How long the term is going to seem.

Surely you can get back
here before next halls.

Dear and duted boy, I do
have my responsibilities.

Give the girls a long weekend, what?

After all, angel, it is your school.

Mad grenadier, I adore you like this,

all hot from the palace guard.

Damn it!

I-I mean to say, who's that?

Heaven knows, but you must fly.

Darling, your bearskin!

Aah, my minister.

Amber.

Those dustmen; do come in darling.

Amber, love, I've done it.

Horace, darling.

And so quickly I can hardly believe it.

How much?

Guess.

40,000.

Sixty.

Seventy.

Not eighty?

Oh, lovely wild MP, and all for little me.

I thought I was gonna
have trouble at first,

but they're a poor, weak-spirited lot.

Oh, you mad,
Machiavellian minister, you.

Oh Horace, darling, I've
seen all sorts of premises.

An absolutely grotty place
that's been on the market

for simply ages.

I shall phone the estate agent at once.

Here, steady love.

We haven't got the brass yet.

Oh, Horace, really.

You're a minister.

You can bleed the treasury white.

I must gather up all my gallant
little band together again.

Hello?

Is there Barron and James?

Can I speak to Mr.
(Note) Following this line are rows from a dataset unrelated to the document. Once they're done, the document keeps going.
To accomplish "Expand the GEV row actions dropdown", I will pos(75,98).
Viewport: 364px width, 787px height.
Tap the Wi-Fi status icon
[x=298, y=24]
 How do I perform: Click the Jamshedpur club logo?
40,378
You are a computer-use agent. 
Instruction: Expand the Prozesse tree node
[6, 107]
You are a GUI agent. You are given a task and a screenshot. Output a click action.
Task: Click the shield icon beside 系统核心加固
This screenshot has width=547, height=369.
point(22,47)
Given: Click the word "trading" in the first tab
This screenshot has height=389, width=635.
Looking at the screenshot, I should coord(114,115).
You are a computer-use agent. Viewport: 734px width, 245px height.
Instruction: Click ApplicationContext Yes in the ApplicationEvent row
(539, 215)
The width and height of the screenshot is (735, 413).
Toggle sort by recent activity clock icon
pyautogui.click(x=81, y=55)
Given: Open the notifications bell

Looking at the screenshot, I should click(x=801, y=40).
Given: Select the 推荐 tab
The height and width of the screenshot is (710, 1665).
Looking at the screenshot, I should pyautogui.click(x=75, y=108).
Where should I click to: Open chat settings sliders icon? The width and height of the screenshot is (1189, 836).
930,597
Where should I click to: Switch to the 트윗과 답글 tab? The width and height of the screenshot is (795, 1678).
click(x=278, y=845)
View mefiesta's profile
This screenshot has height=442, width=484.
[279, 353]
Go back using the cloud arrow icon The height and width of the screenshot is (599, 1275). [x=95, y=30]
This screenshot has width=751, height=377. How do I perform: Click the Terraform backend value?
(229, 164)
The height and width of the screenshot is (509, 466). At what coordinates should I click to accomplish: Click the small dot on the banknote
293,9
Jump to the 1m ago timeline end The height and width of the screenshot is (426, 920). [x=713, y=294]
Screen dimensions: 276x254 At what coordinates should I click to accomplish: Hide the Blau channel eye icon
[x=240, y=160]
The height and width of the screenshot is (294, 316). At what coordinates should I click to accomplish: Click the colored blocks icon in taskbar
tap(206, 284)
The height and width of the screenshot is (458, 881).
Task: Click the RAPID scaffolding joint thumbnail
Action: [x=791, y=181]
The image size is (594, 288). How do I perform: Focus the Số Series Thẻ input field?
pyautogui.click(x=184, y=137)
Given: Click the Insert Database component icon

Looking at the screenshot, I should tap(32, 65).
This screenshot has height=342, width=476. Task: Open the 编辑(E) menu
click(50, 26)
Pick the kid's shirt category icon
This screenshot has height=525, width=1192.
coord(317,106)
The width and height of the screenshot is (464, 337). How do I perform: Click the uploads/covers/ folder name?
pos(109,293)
James, please?

Yes, I shall start with Mabel.

Mabel is my deputy headmistress, you know.

She's due out of her
holiday home on Wednesday.

What a stroke of luck.

- Oh!
- Amber!

Oh, welcome back to St. Trinian's.

Do you know, Amber, I do believe

I wouldn't have started
this last little charity

if I hadn't been so miserably
cold in those army huts.

I thought it was a wonderful idea.

Sunshine Home for budgies.

One of your best ideas.

Yes, but no sooner had
the kiddies' postal orders

started to roll in, then
bang, bang on the front door,

and the rozzers were there again.

I think they're beginning
to recognize your style, dear.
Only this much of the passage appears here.